[Extracted data entries]
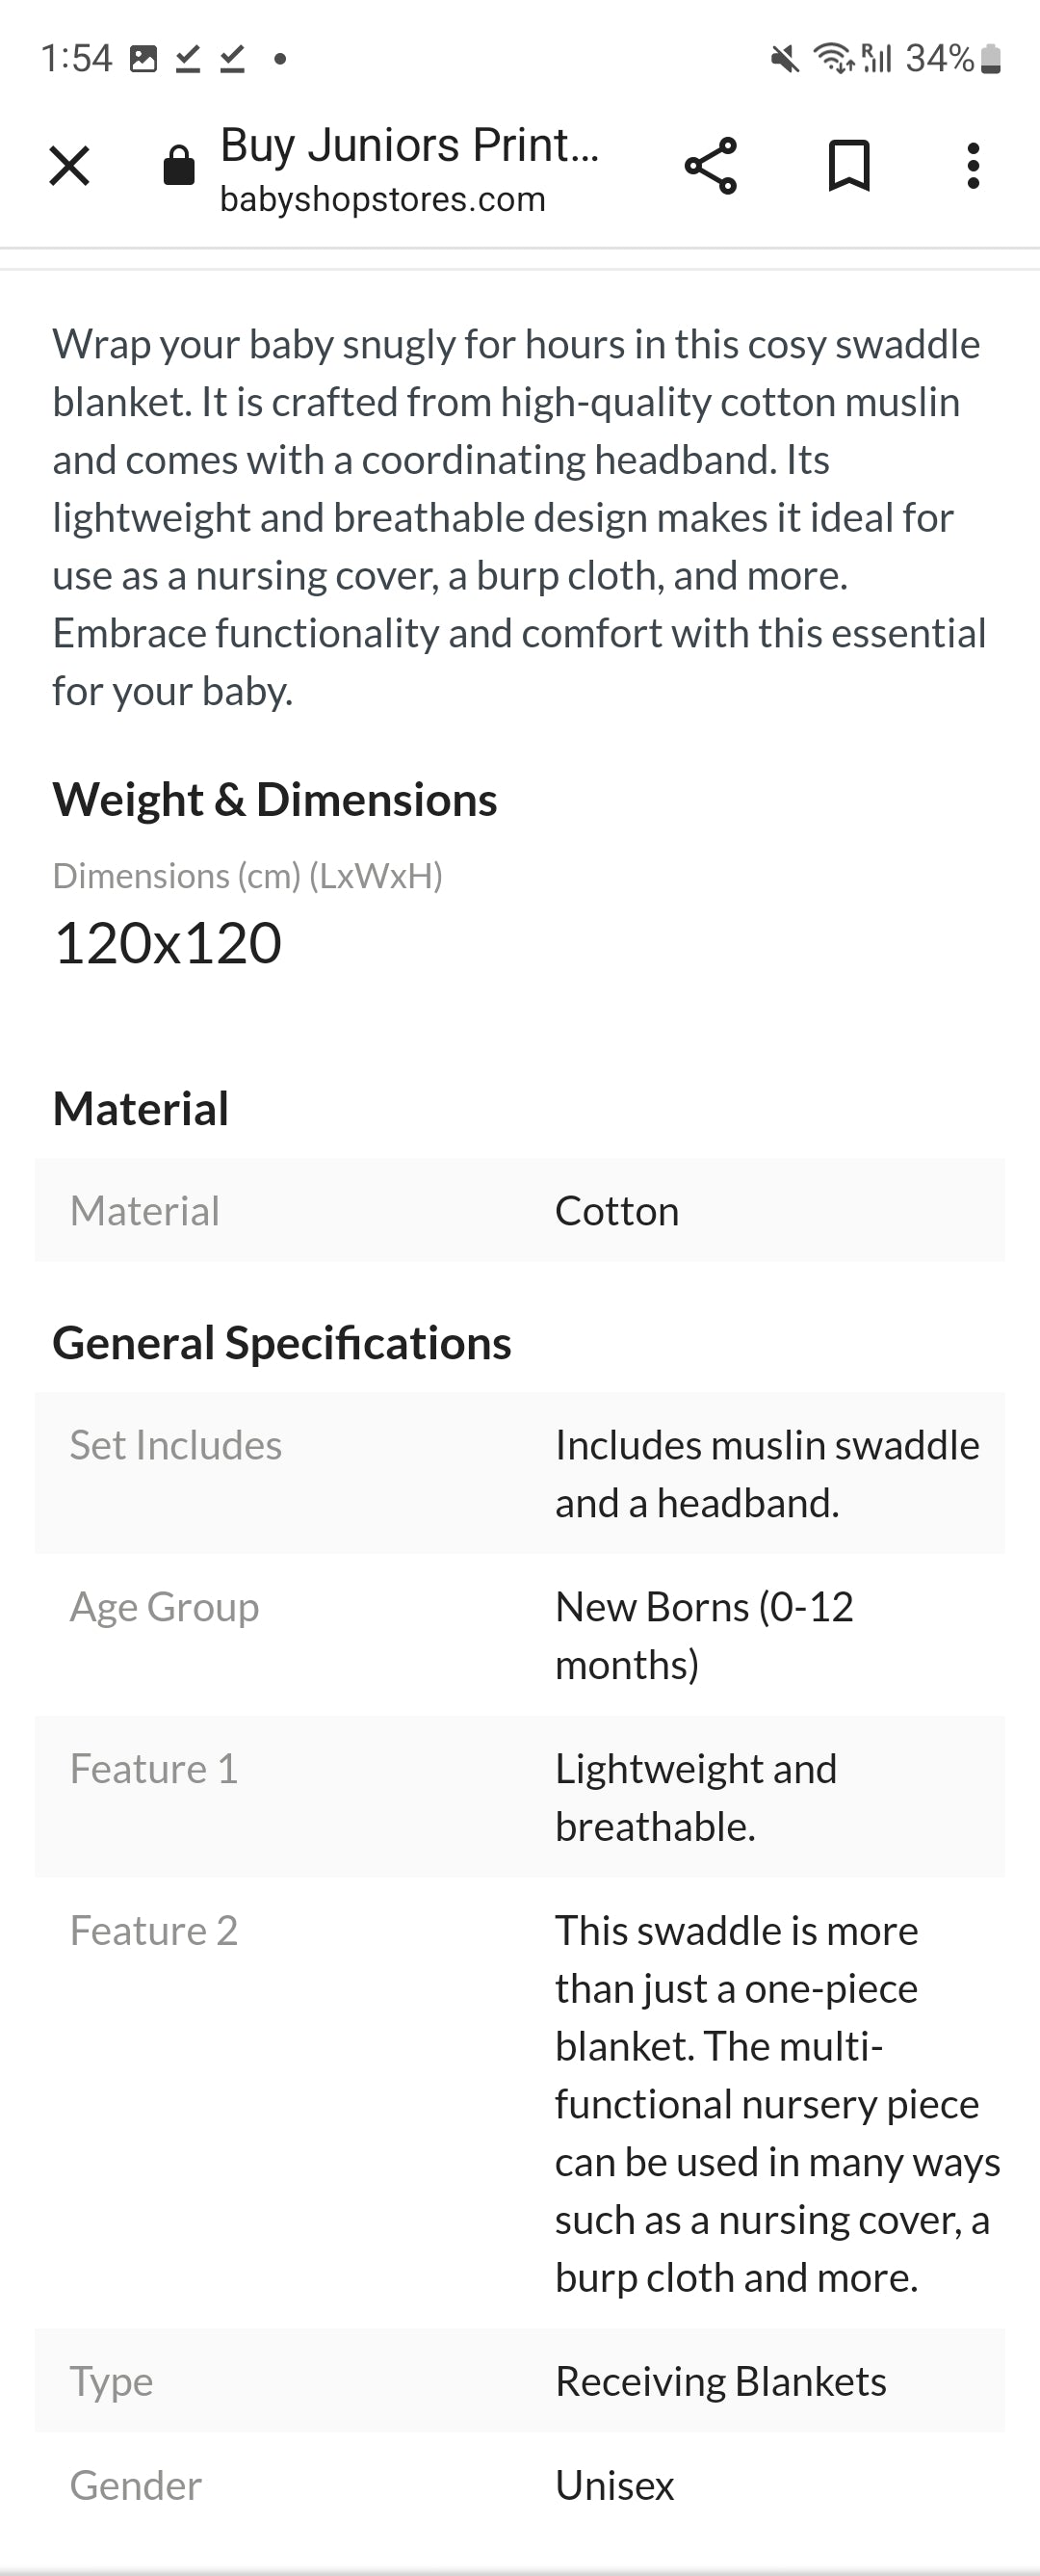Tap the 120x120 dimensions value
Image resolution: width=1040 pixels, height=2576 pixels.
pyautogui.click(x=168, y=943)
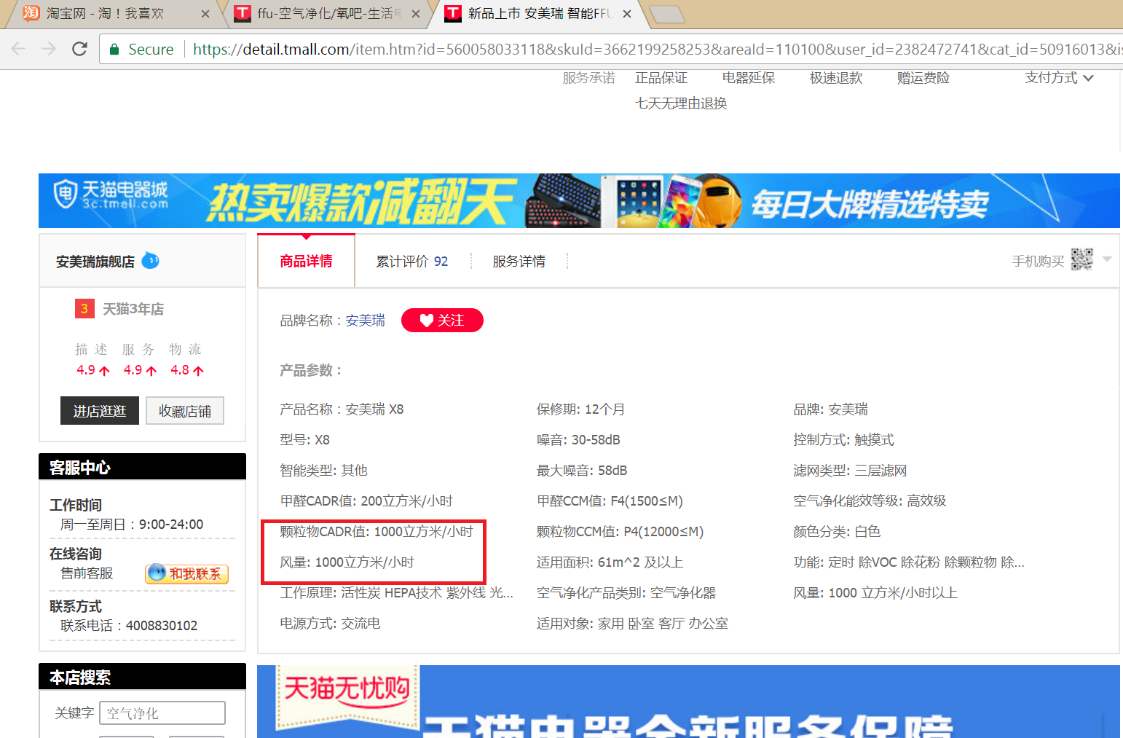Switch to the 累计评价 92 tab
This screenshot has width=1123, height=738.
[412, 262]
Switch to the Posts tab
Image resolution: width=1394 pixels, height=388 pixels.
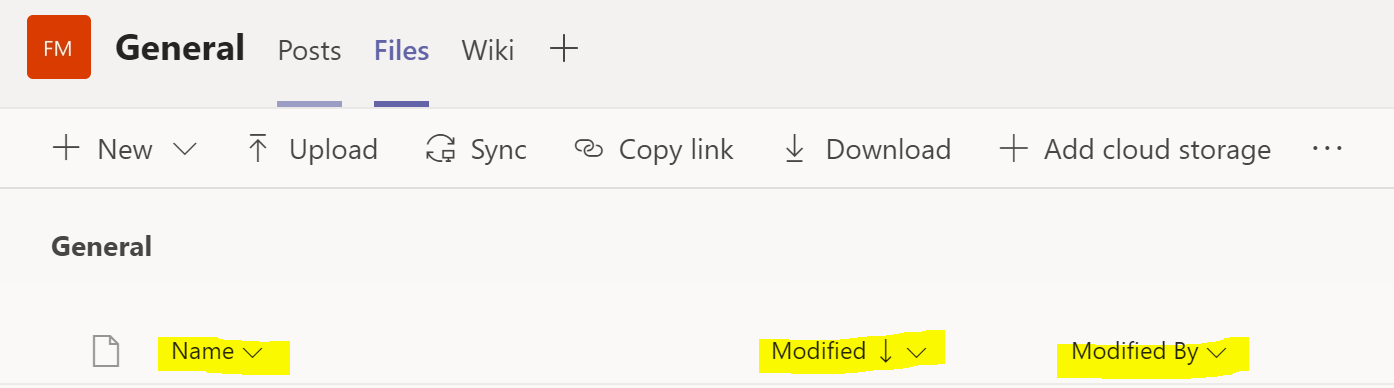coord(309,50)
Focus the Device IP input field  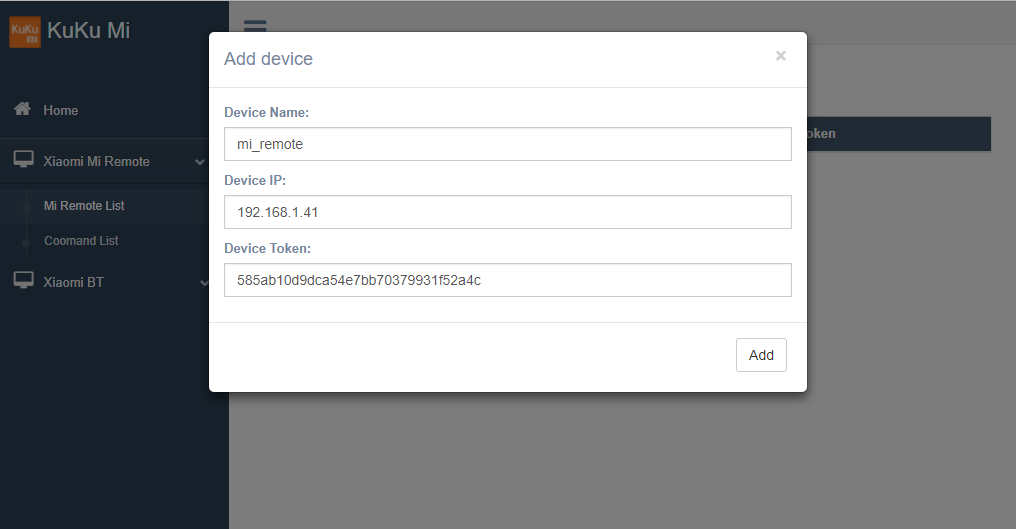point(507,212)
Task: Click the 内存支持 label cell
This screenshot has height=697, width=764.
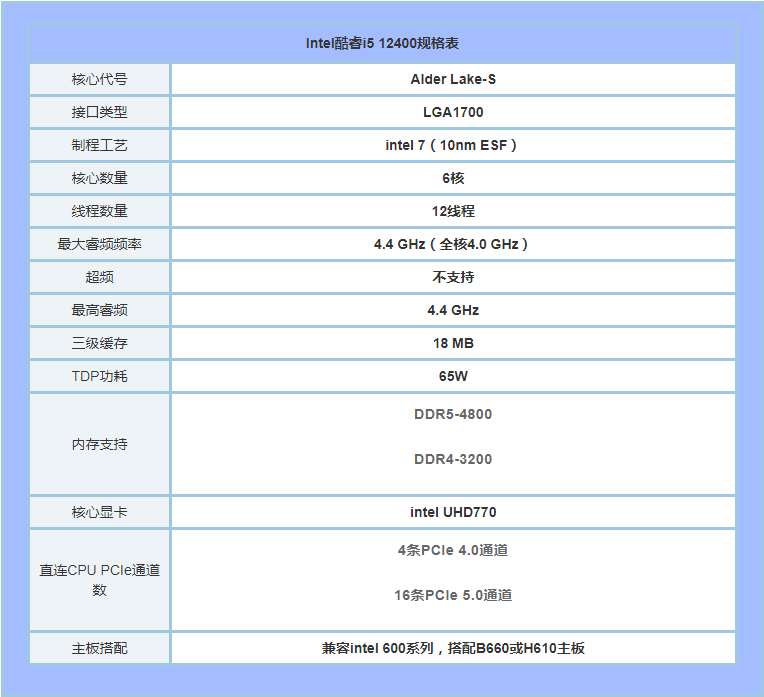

Your instructions
The lines from the one with "Task: Click the 内存支持 label cell" to the end of the data above should be retyped exactly, both ends included, and pictures are to be left out.

Answer space
Task: Click the 内存支持 label cell
This screenshot has height=697, width=764.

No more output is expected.